Bruce's Back: The cover of the Boss' newest, "The Ghost of Tom Joad"

Can Bruce Springsteen catch up to his own past as a populist?

By Geoffrey Dunn

In the 1970s, Bruce Springsteen and his E Street Band captured the imagination of young America with a driving rock & roll idiom firmly rooted in the mean streets of factory-town New Jersey. Songs like "Born to Run" and "No Surrender" became anthems for a generation. By the early 1980s, Springsteen had forced his way into the American mainstream. Both his haunting solo album, Nebraska (1982), and his angry yet triumphant Born in the U.S.A. (1984) were infused with working-class sensibilities and political commentary.

His subsequent tour, followed by the release of Live/1975-1985, which included covers of Woody Guthrie's "This Land is Your Land" and Edwin Starr's "War," was nothing less than Whitmanesque in its populist proclamations--a rock & roll Leaves of Grass singing the body politic electric.

Live/1975-1985 was one of the greatest-selling rock albums of all time, and it marked the apotheosis of Springsteen's national impact. Critic Jack Newfield, writing in the Village Voice, proclaimed Springsteen "a strong, generous, patriotic, drug-free, non-sexist, antiracist American hero."

What appeared to be a moment, and perhaps even a movement, of national significance, however, turned into a full-blown retreat. Caught up in the prison of his own celebrity, Springsteen abandoned his Jersey roots, broke up the band, headed out west to the Hollywood Hills and married supermodel-turned-actress Julianne Phillips. His next three albums--Tunnel of Love, Human Touch and Lucky Town--which chronicled the break-up of his marriage and his romance with fellow rocker Patti Scialfa--were all introspective, and with few exceptions, failed to engage in the social discourse that had defined Springsteen's earlier work.

Now, after nearly a decade of wallowing in the confines of self-pathos, Springsteen has once again discovered America's dispossessed in The Ghost of Tom Joad (Columbia). The album and the corresponding tour--which stopped off in Berkeley last week--mark a bold, if somewhat schizophrenic, turn in Springsteen's career. Quite frankly, I'm not sure if it works.

Springsteen lets us know--both in his scripted-out concert rap and on the jacket of the album--that the Tom Joad he's referring to is not the communist-leaning character of Steinbeck's novel Grapes of Wrath but the watered-down Henry Fonda version of the Hollywood film version. It's a significant distinction.

In the album's title song, Springsteen takes on the voice of a homeless itinerant--"no job, no peace, no rest"--in search of salvation.

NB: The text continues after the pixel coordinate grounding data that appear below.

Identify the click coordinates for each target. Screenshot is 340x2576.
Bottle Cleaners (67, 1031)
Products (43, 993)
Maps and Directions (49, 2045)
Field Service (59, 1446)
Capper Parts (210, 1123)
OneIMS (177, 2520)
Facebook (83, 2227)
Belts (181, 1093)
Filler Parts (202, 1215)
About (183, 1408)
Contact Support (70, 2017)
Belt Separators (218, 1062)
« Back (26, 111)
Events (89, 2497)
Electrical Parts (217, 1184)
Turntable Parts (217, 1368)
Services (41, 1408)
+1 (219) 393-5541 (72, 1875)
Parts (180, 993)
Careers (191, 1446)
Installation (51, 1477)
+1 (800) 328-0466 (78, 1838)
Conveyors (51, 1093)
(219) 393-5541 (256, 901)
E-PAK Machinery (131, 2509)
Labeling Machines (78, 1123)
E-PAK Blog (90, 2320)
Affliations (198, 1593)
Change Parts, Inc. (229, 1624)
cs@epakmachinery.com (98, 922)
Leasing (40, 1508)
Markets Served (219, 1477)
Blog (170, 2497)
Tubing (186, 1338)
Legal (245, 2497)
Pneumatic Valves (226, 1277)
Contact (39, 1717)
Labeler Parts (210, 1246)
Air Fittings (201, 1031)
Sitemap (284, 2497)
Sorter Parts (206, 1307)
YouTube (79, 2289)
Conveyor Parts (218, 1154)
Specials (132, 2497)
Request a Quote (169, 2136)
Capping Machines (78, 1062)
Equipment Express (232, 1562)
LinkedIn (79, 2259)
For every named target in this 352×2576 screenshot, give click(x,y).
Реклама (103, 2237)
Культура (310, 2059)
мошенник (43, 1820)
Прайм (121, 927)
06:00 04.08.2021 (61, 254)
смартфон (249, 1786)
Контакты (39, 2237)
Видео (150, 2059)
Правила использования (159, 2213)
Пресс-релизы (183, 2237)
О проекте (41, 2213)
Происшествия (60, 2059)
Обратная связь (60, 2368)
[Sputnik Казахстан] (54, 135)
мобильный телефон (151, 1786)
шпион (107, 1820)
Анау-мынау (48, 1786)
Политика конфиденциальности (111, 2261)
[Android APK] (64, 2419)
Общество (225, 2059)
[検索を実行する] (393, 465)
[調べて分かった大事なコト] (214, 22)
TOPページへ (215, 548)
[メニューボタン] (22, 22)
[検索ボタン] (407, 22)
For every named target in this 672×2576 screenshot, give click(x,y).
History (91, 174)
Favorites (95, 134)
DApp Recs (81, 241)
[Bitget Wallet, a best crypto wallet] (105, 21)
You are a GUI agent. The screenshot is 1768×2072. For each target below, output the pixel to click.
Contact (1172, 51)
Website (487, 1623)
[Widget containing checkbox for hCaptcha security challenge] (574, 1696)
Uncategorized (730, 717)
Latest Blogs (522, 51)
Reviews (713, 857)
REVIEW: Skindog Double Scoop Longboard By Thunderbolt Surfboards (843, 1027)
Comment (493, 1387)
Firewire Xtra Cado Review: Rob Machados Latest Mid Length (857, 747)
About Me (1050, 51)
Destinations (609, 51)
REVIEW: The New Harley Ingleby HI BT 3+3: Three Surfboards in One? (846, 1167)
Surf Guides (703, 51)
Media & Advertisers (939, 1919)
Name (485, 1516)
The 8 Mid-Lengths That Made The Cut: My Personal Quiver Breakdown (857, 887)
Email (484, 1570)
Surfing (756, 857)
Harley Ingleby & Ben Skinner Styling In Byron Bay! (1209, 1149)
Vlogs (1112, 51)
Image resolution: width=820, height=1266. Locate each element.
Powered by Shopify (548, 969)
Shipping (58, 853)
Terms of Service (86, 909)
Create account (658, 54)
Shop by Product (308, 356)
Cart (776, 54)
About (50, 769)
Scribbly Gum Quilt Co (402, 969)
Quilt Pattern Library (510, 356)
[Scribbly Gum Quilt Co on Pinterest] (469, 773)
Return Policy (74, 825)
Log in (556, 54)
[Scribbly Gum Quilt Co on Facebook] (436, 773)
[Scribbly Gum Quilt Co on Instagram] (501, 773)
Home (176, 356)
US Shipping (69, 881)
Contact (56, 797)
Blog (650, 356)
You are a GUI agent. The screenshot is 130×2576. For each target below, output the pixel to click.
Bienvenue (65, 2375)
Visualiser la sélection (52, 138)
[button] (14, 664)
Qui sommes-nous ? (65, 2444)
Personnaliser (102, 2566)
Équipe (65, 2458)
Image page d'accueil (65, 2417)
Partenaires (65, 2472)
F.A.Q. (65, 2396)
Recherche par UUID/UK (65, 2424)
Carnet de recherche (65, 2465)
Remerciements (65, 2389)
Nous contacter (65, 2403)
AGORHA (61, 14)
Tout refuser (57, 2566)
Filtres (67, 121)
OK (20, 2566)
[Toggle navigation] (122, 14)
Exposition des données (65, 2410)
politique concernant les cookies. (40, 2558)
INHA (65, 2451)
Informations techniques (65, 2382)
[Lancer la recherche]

He finds it in the fictional ghost, who promises: "Wherever there's a cop beatin' a guy/Wherever a newborn baby cries . . . /Wherever somebody's struggling to be free/Look in their eyes, Mom, you'll see me."

The Tom Joad mythology may have been fine for the Great Depression, but it was ultimately a racist myth, one that excluded the Mexicanos, Asians and African Americans who worked side by side in the fields with the Dust Bowl migrants--and who stayed in those fields long after the Dust Bowlers had been assimilated into middle America.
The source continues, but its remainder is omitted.